Ancient Teeth Hint at Homo Erectus-Denisovan Interbreeding – Image for illustrative purposes only (Image credits: Unsplash)
China – Researchers have extracted proteins from six teeth dating back roughly 400,000 years and identified genetic markers that point to interbreeding between Homo erectus and Denisovans. The teeth, recovered from several sites across the country and belonging to five males and one female, represent some of the earliest molecular evidence for such contact. This finding adds another layer to the already intricate record of human evolution in Asia.
Proteins Preserve Rare Genetic Signals
The analysis focused on enamel proteins, which survive longer than DNA in many fossil contexts. Scientists isolated two specific mutations in the AMBN protein across all six specimens. One mutation appears unique to East Asian populations of Homo erectus and has not been recorded in any other hominin group examined so far. The second mutation matches a variant previously identified in Denisovans and in trace amounts among some present-day humans. These protein signatures survived because enamel forms a protective shell around the tooth. Acid etching techniques allowed the team to recover enough material for comparison without destroying the fossils. The consistency of the mutations across multiple individuals strengthens the case that the traits were widespread in that ancient population rather than isolated anomalies.
Interbreeding Events Reshape the Timeline
The shared variant suggests that Homo erectus groups in East Asia contributed genetic material to Denisovans through direct mating. Denisovans, who occupied parts of Asia until around 50,000 years ago, already carried segments of DNA from an unknown earlier group. The new data identify Homo erectus as the most likely source of that contribution. Such exchanges would have occurred well before modern humans reached the region. The 400,000-year mark places the interaction deep in the Pleistocene, long predating the later Denisovan-modern human contacts that left traces in populations across Southeast Asia and Oceania. Researchers note that the direction of gene flow appears to run from Homo erectus into the Denisovan lineage.
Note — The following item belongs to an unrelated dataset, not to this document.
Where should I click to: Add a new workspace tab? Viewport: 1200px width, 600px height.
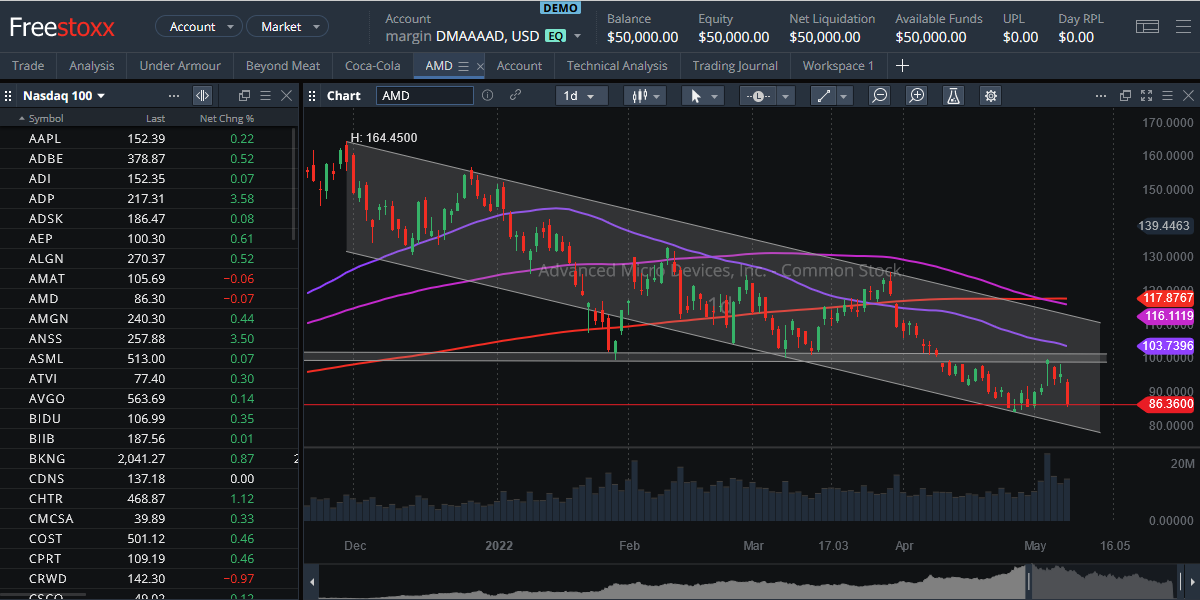(x=902, y=66)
Consequences for Understanding Human Ancestry
Modern humans who carry small percentages of Denisovan DNA may also inherit fragments originally from Homo erectus. This chain of transmission means that a portion of the genetic legacy once attributed solely to Denisovans actually traces further back. The discovery helps explain why certain archaic segments appear in living people without requiring additional unknown hominin groups. Paleoanthropologists and geneticists now have a clearer framework for modeling population movements across ancient Asia. The evidence supports a more interconnected network of hominin groups than previously reconstructed from fossils or genomes alone. It also underscores how protein analysis can fill gaps where traditional DNA extraction fails due to age or climate.
Next Steps in Evolutionary Research
Further protein studies on additional fossils could test whether similar patterns appear in other regions where Homo erectus lived. Expanded comparisons with Denisovan genomes from different sites may reveal the geographic scope of these ancient encounters. Continued refinement of extraction methods promises to yield more such molecular clues from even older remains. The work illustrates how incremental advances in laboratory techniques continue to revise long-standing narratives about human origins. Each new data point refines the map of who met whom and when across deep time.